## [Provided records]

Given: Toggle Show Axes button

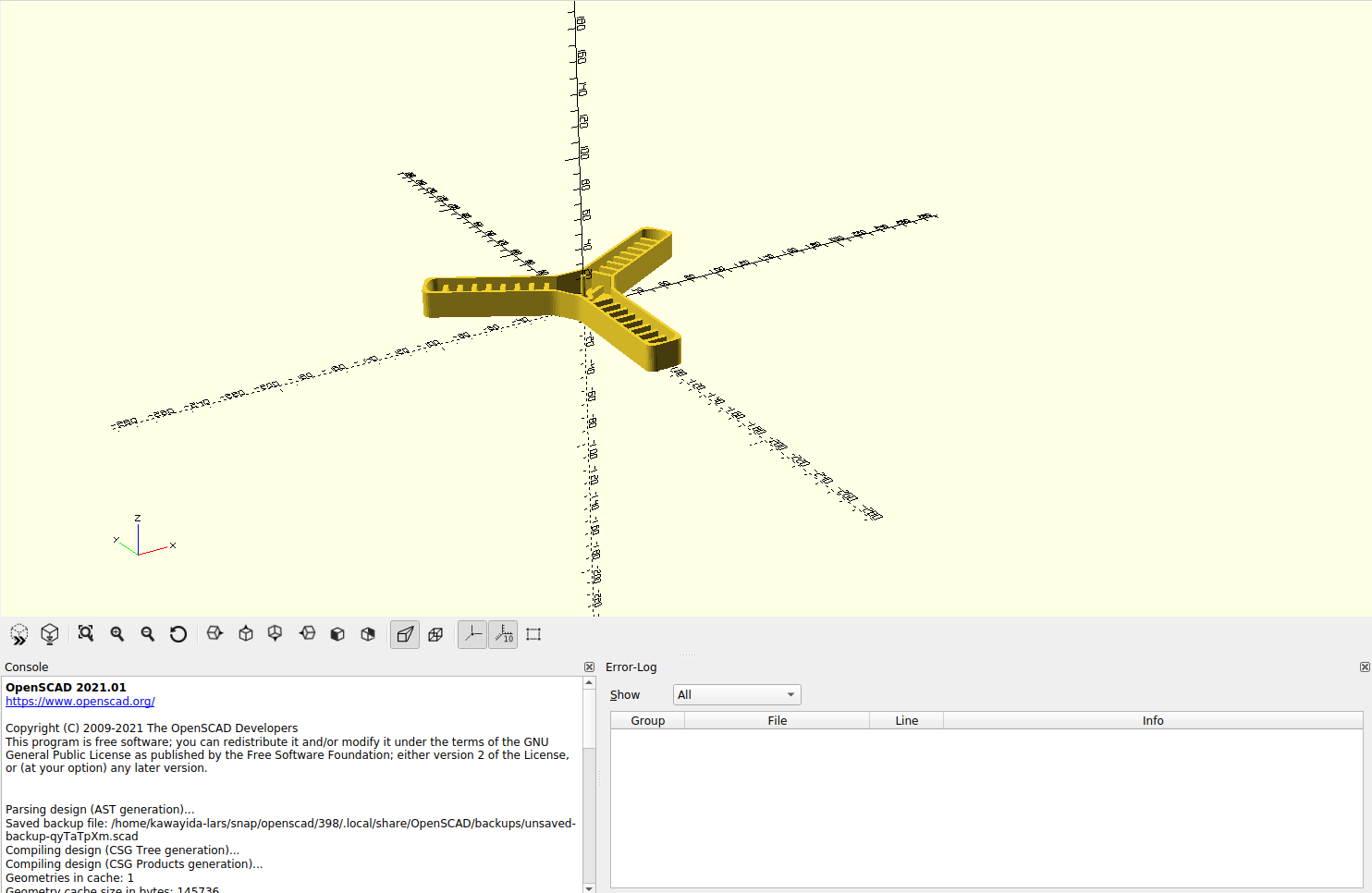Looking at the screenshot, I should click(472, 634).
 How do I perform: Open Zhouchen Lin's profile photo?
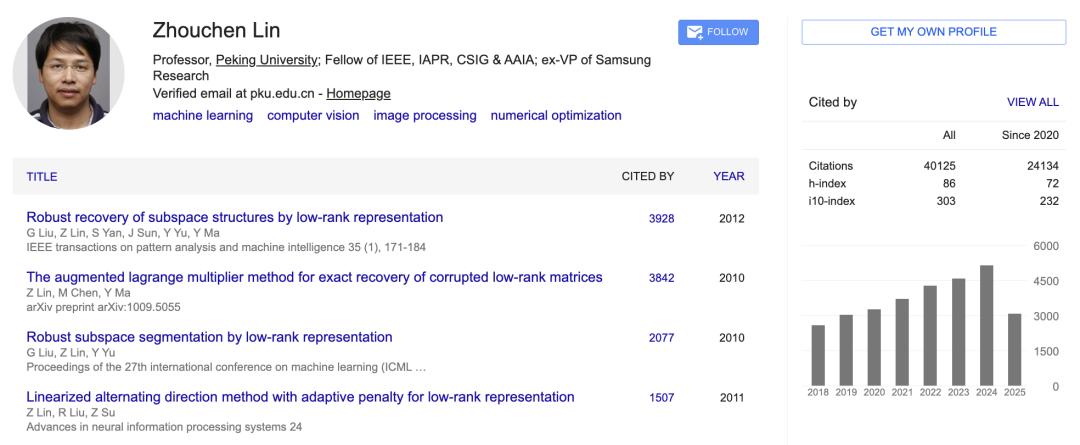[x=68, y=73]
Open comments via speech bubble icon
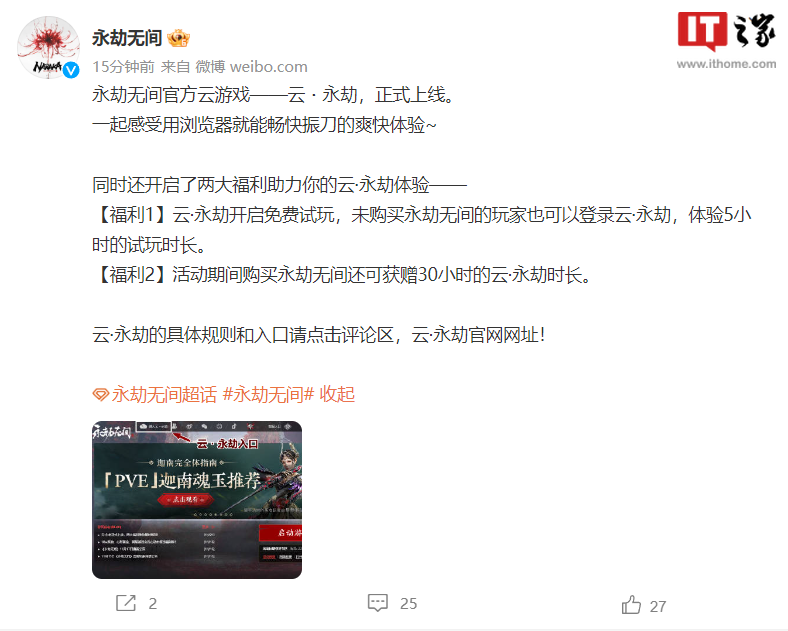The image size is (788, 631). pyautogui.click(x=377, y=602)
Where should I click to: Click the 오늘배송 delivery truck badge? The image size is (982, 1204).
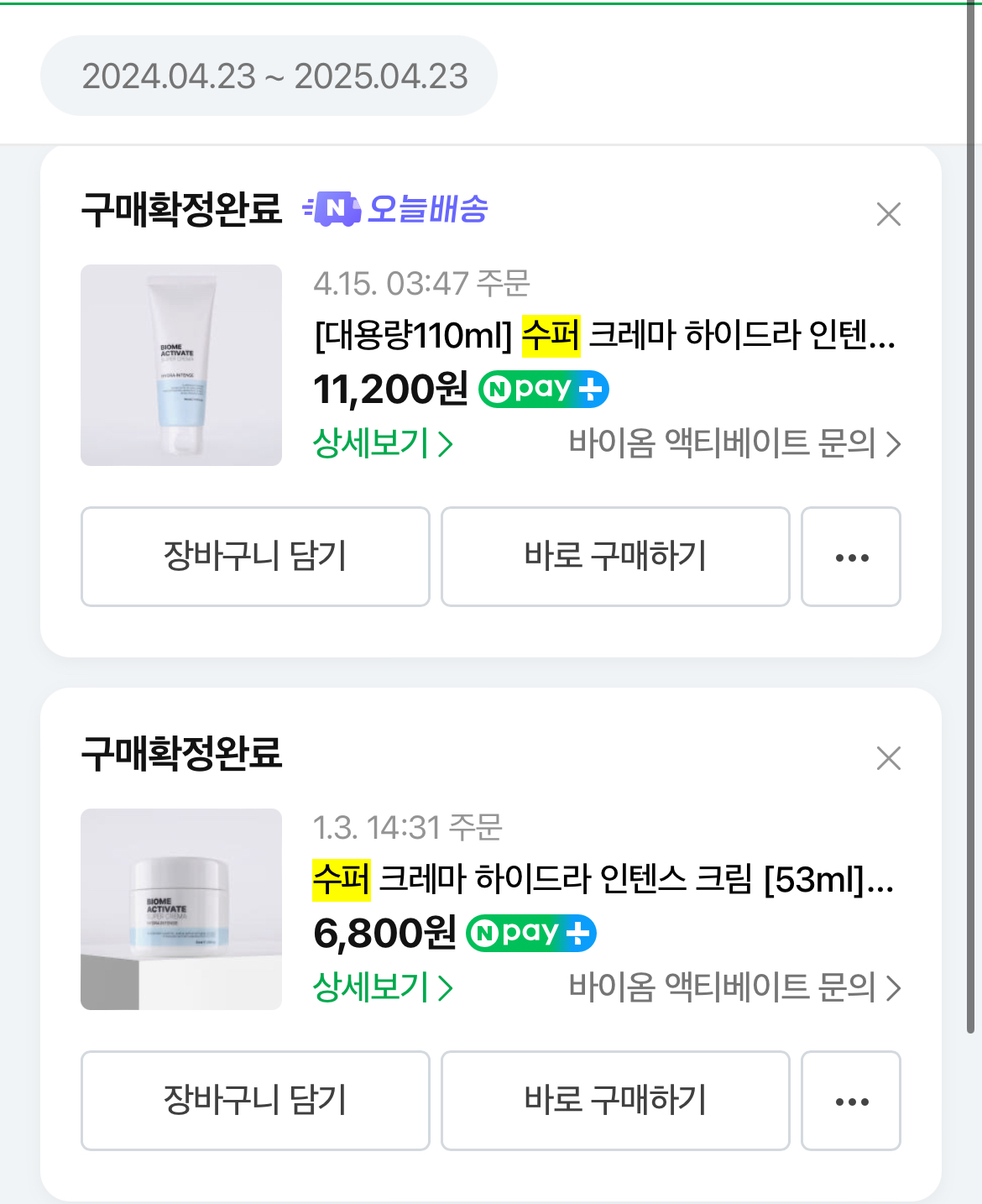[x=395, y=209]
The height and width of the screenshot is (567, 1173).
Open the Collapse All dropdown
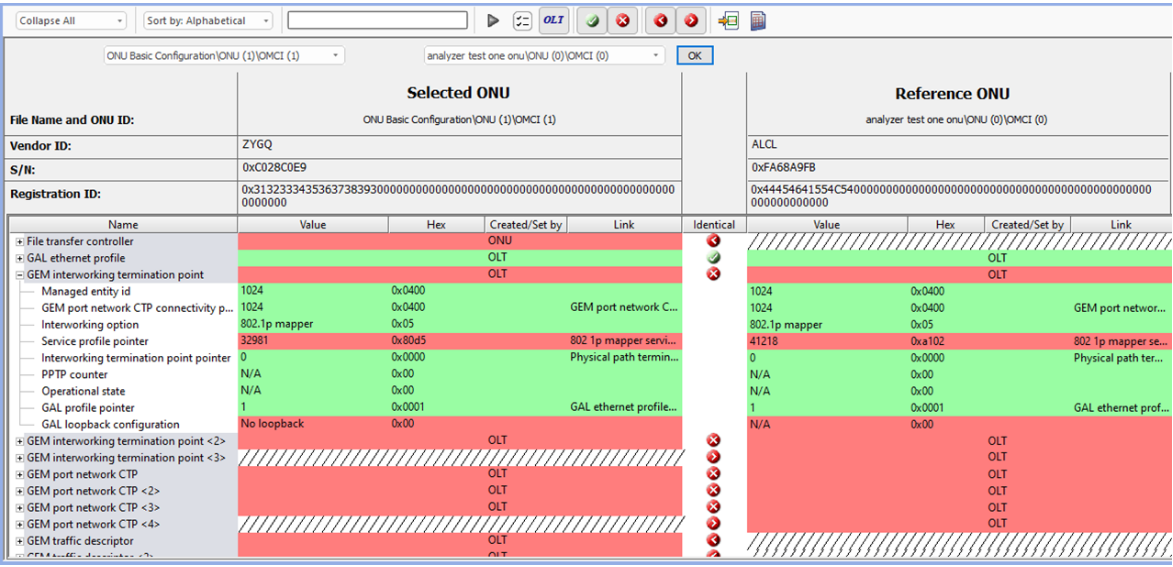pos(70,20)
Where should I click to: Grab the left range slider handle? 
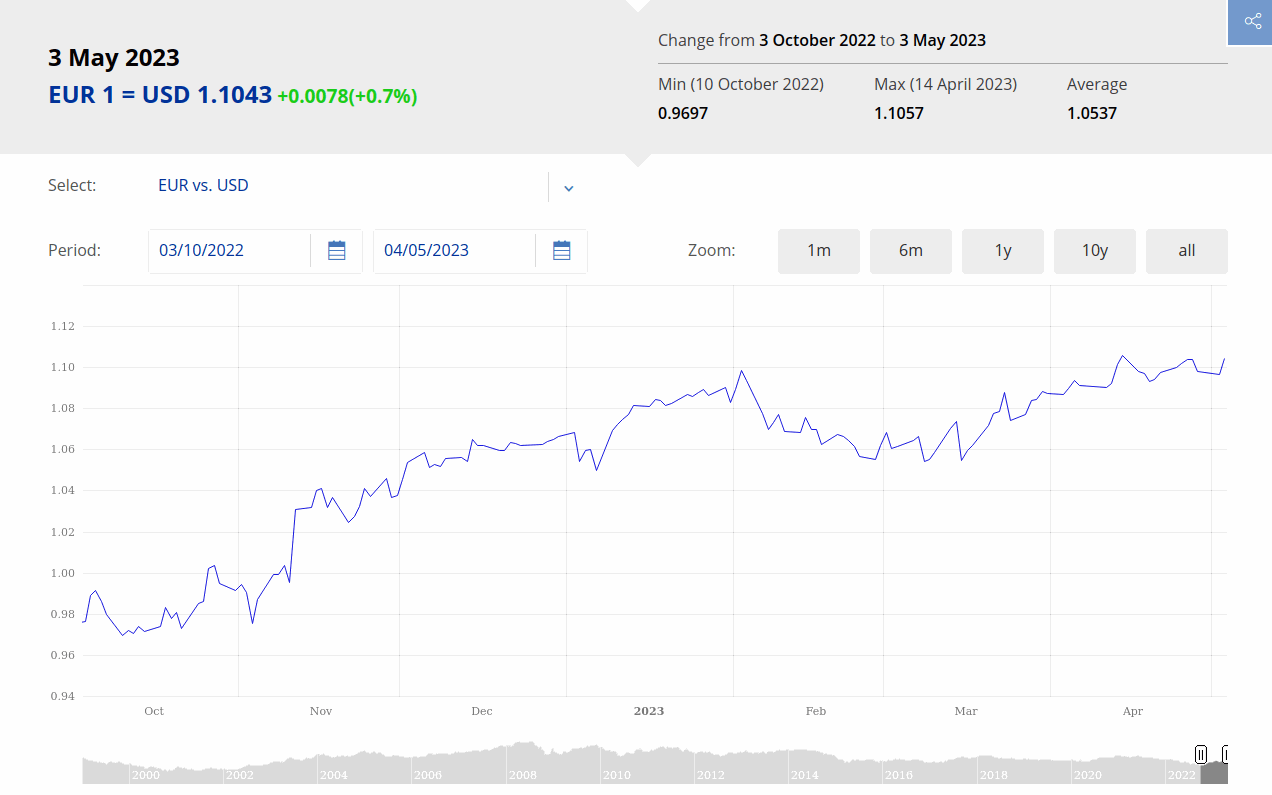tap(1201, 754)
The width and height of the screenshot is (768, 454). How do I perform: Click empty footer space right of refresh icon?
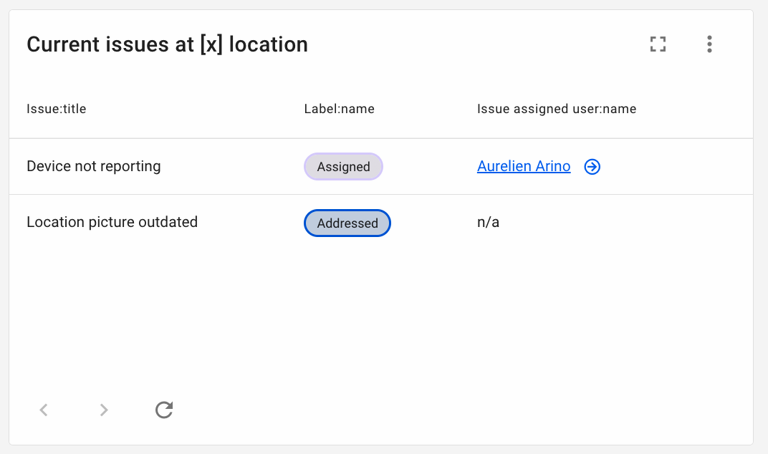pyautogui.click(x=450, y=410)
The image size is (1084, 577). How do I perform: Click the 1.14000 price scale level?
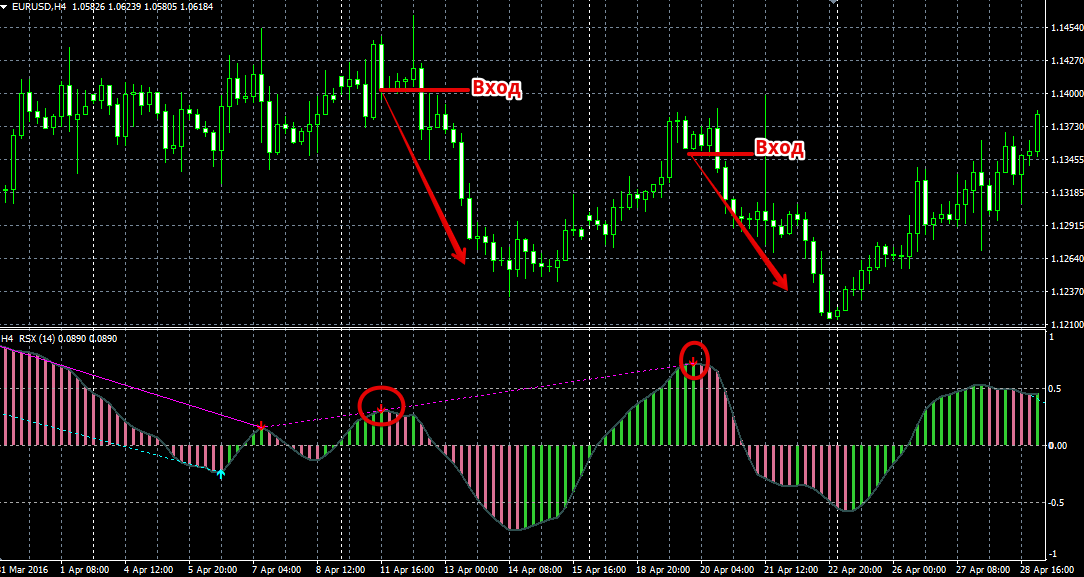[1063, 94]
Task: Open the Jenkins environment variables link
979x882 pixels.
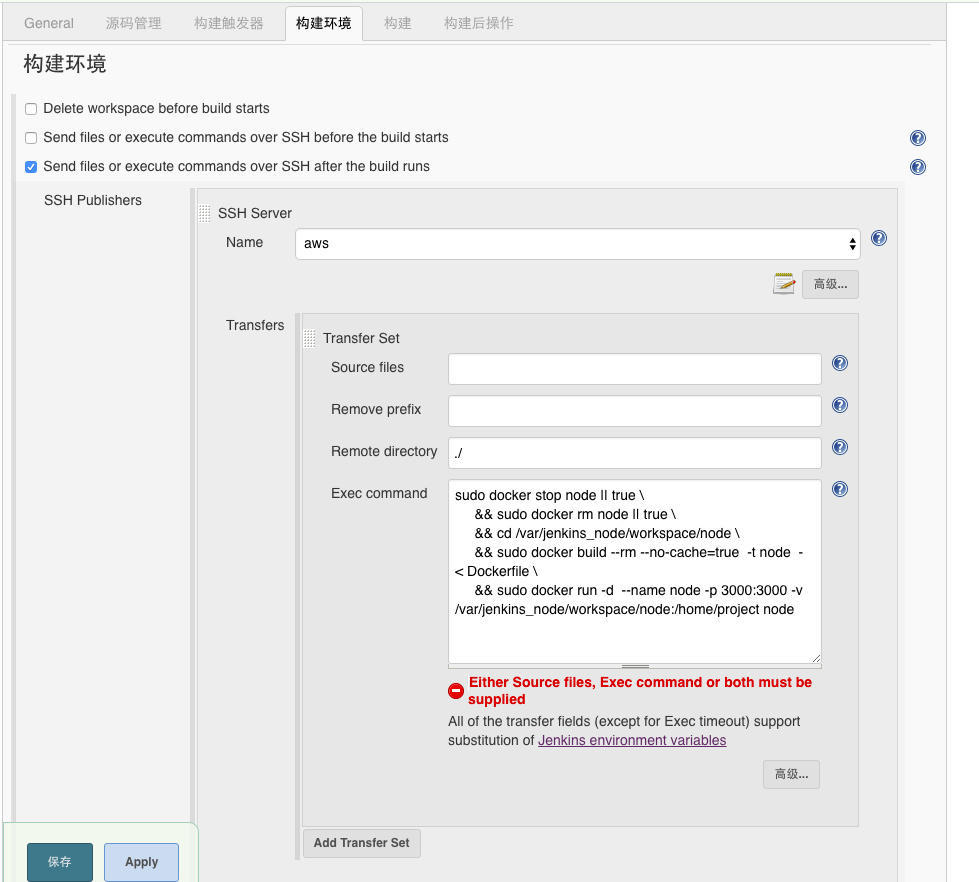Action: point(632,740)
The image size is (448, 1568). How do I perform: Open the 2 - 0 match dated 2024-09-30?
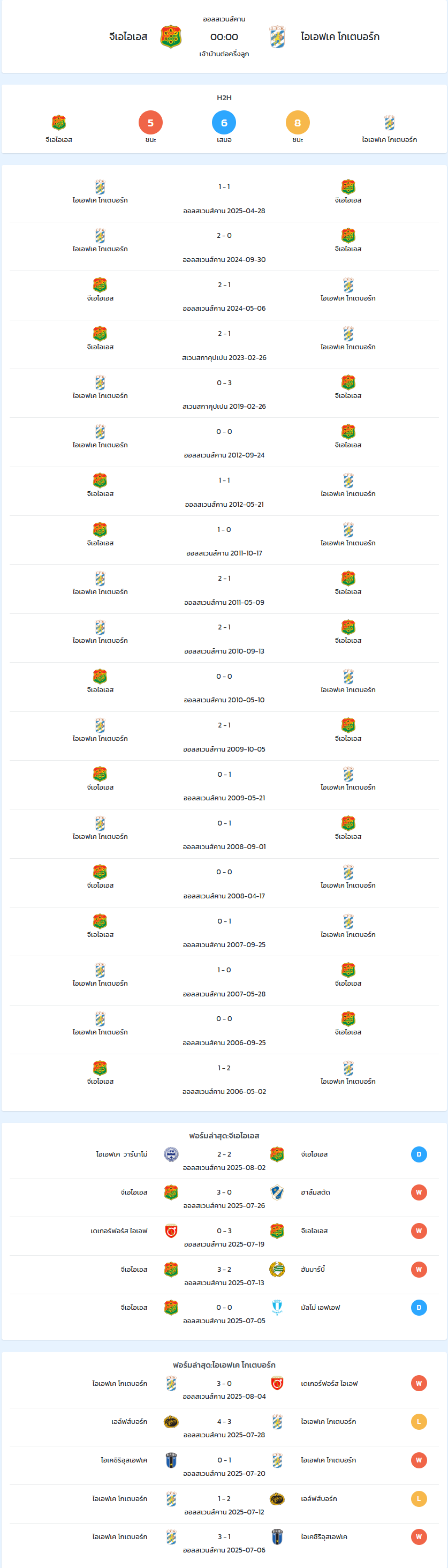point(224,246)
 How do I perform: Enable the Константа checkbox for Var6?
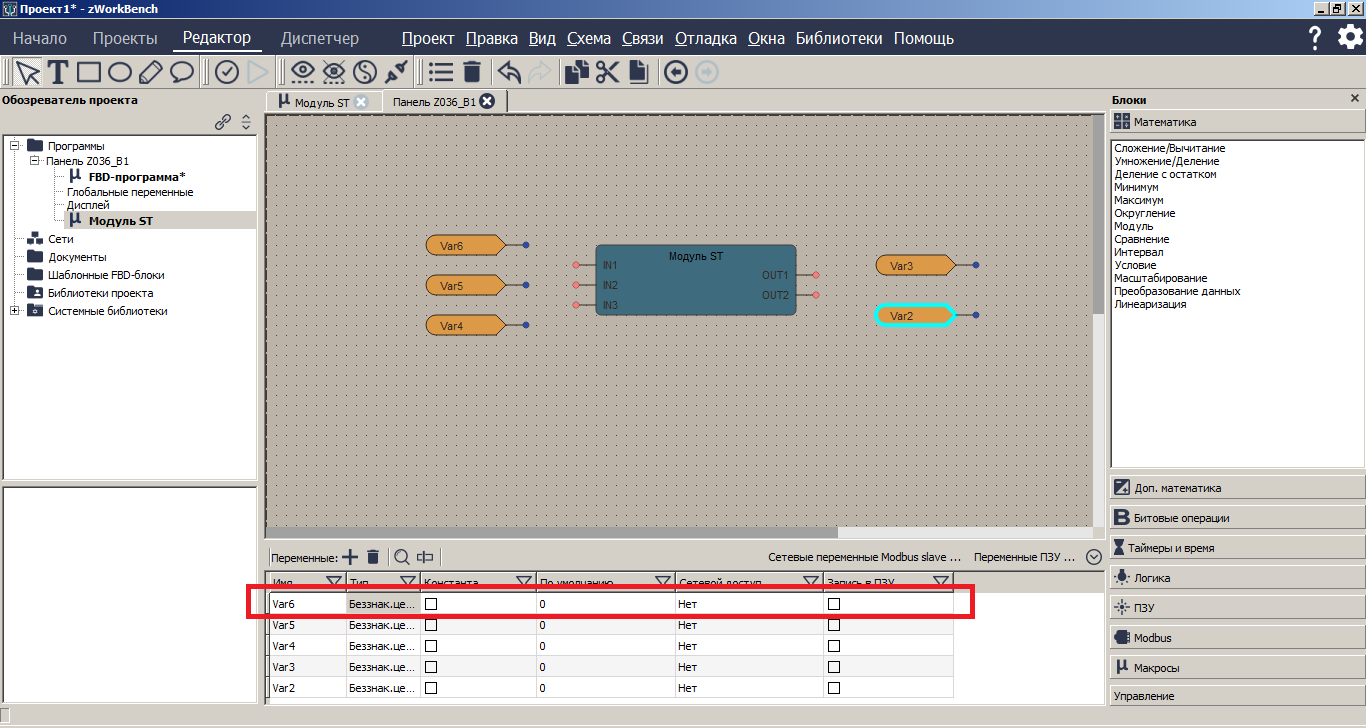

## [Problem requirements]
From the entries above, copy exactly the lines starting at the one with "Open comments via speech bubble icon" and stopping at the one with "Task: Open the", keeping both ends. Drop the pictures.

## [Task answer]
Open comments via speech bubble icon
The image size is (788, 631). pyautogui.click(x=377, y=602)
Where should I click to: Click the 오늘배송 delivery truck badge? The image size is (982, 1204).
[x=395, y=209]
The height and width of the screenshot is (567, 1173).
Open the Collapse All dropdown
pos(70,20)
Where should I click to: Grab the left range slider handle? 
tap(1201, 754)
The width and height of the screenshot is (768, 454). How do I perform: Click empty footer space right of refresh icon?
pyautogui.click(x=450, y=410)
The image size is (1084, 577). How do I perform: Click the 1.14000 price scale level?
[1063, 94]
Task: Open the Jenkins environment variables link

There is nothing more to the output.